The s3_reader can fetch data from an S3 bucket. It works by slicing up the file into byte chunks that encompass complete records determined by the format parameter so that they can be independently read from the file.

For this processor to run, a path is required in the configuration. All intermediate directories must pre-exist, and the workers will need to have adequate permissions to read from that directory.

This reader currently only works in once jobs.
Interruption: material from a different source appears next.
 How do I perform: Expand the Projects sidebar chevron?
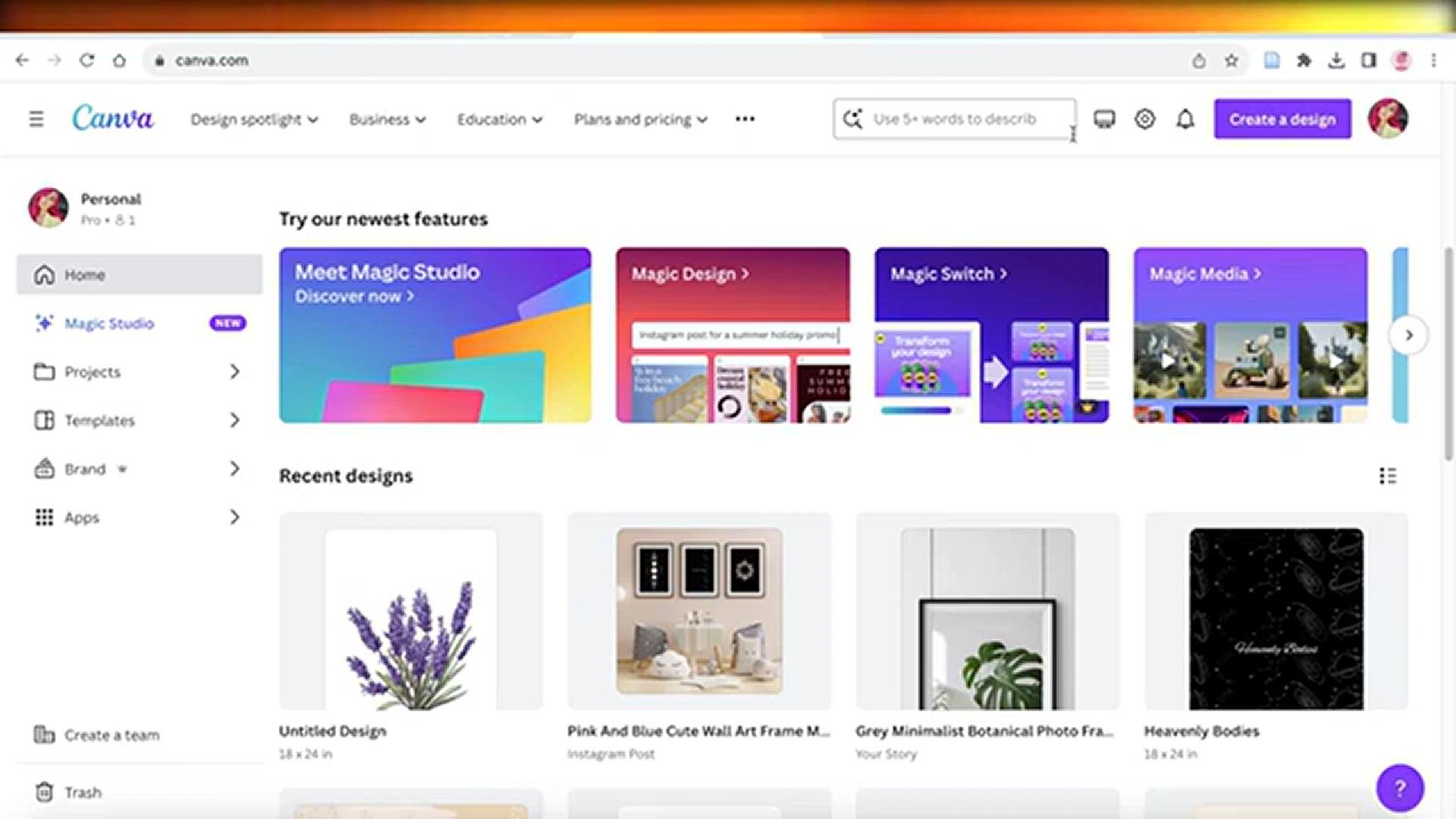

If you are using the asset version >= 2.4.0, it should be used on teraslice >= v84.0

Usage

Read ldjson from a file

This test job will find and read the files in the /app/data/test_files. In this example, the TS cluster could be a single-node cluster or a multi-node cluster where /app/data is directory shared between all the workers.

Example Job

{
"name": "s3_reader",
"lifecycle": "once",
"workers": 10,
"max_retries": 0,
"assets": [
"file"
],
"operations": [
{
"_op": "s3_reader",
"path": "/app/data/test_files",
"size": 100000,
"format": "ldjson"
},
{
"_op": "noop"
}
]
}

Here is a representation of what the processor will do with the configuration listed in the job above

const slice =  {
path: '/app/data/test_files/someFile.txt',
offset: 0,
total: 364,
length: 364
}

const results = await reader.run(slice);

results === [{ some: 'records'}, { more: 'data' }]

Parameters

ConfigurationDescriptionTypeNotes
_opName of operation, it must reflect the exact name of the fileStringrequired
_api_nameName of api used for s3_readerStringrequired

API usage in a job

In file_assets v4, teraslice apis must be set within the job configuration. Teraslice will no longer automatically setup the api for you. All fields related to the api that were previously allowed on the operation config must be specified in the api config. Configurations for the api should no longer be set on the operation as they will be ignored. The api's _name must match the operation's _api_name.

{
"name": "s3_reader",
"lifecycle": "once",
"workers": 1,
"max_retries": 0,
"assets": [
"file",
"standard"
],
"apis": [
{
"_name": "s3_reader_api",
"path": "/app/data/test_files",
"format": "tsv",
"file_per_slice": true,
"include_header": true,
"size": 100000
}
],
"operations": [
{
"_op": "s3_reader",
"_api_name": "s3_reader_api"
},
{
"_op": "noop"
}
]
}